Si es verdad lo que nos cuentan, el odio, la codicia, la envidia y los celos llevaron a Caín a matar a su hermano Abel, y Dios le castigo a vagar por el mundo con el peso de su crimen.
Parece como si la maldad de Caín persiguiese a los humanos desde entonces: la codicia, la envidia, el odio, los celos, la mentira y los instintos asesinos, están presentes como algo cotidiano en muchos lugares del mundo.
Donde no hay Guerras, se inventan. La intolerancia y el fanatismo religioso dan lugar a genocidios en los que unos destruyen a los otros con la mayor crueldad arrastrando tras de sí el sufrimiento y la muerte de seres indefensos.

**Registros**
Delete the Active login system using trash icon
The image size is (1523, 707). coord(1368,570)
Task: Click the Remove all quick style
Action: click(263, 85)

==

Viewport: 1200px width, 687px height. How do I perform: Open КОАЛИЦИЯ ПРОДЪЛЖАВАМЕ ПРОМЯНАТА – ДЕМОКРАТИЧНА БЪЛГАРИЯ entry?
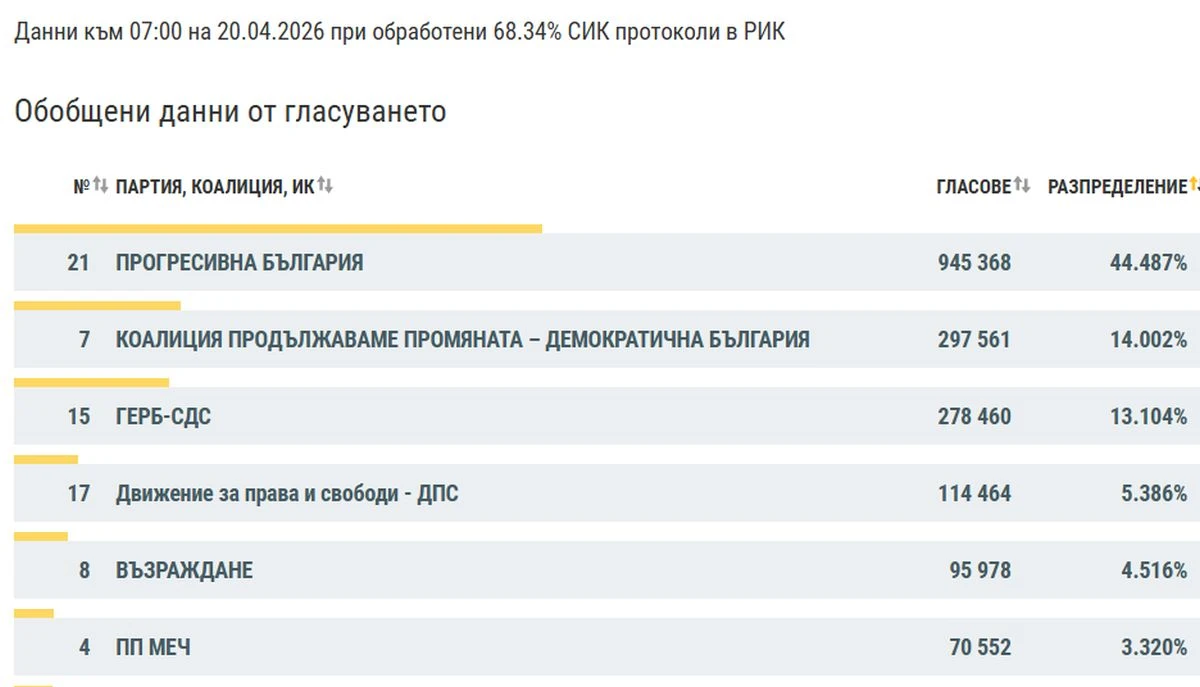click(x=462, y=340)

---

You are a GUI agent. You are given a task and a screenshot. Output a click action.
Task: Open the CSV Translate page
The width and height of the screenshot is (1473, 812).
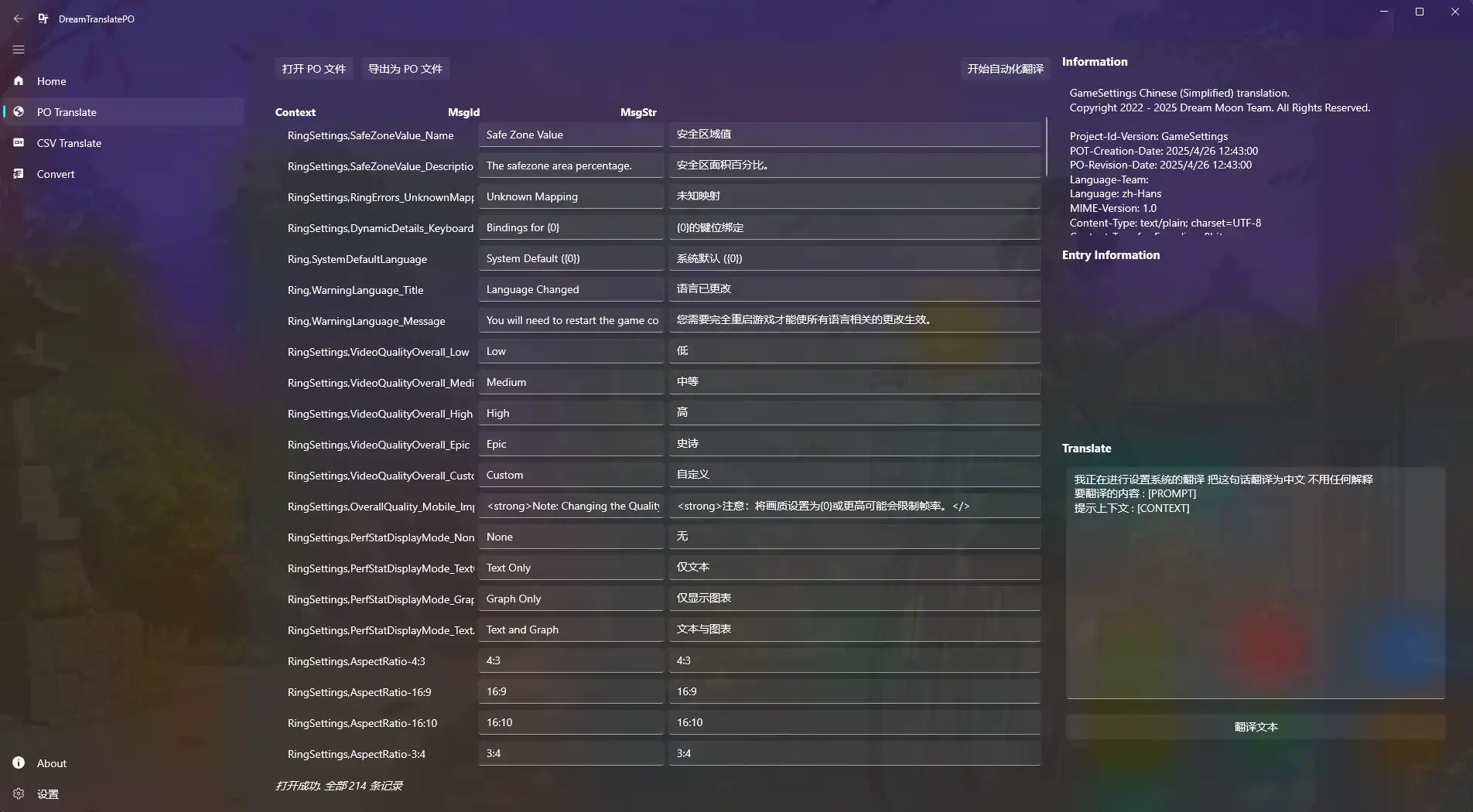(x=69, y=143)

**Instrucción 1**
Según el texto sobre Caín, ¿a qué castigó Dios a Caín?
**Instrucción 2**
Reescribe el fragmento del texto sobre Caín que va desde "Si es verdad" hasta "lugares del mundo.", ambos incluidos, sustituyendo "codicia" por "avaricia".

**Respuesta 1**
A vagar por el mundo con el peso de su crimen.

**Respuesta 2**
Si es verdad lo que nos cuentan, el odio, la avaricia, la envidia y los celos llevaron a Caín a matar a su hermano Abel, y Dios le castigo a vagar por el mundo con el peso de su crimen.
Parece como si la maldad de Caín persiguiese a los humanos desde entonces: la avaricia, la envidia, el odio, los celos, la mentira y los instintos asesinos, están presentes como algo cotidiano en muchos lugares del mundo.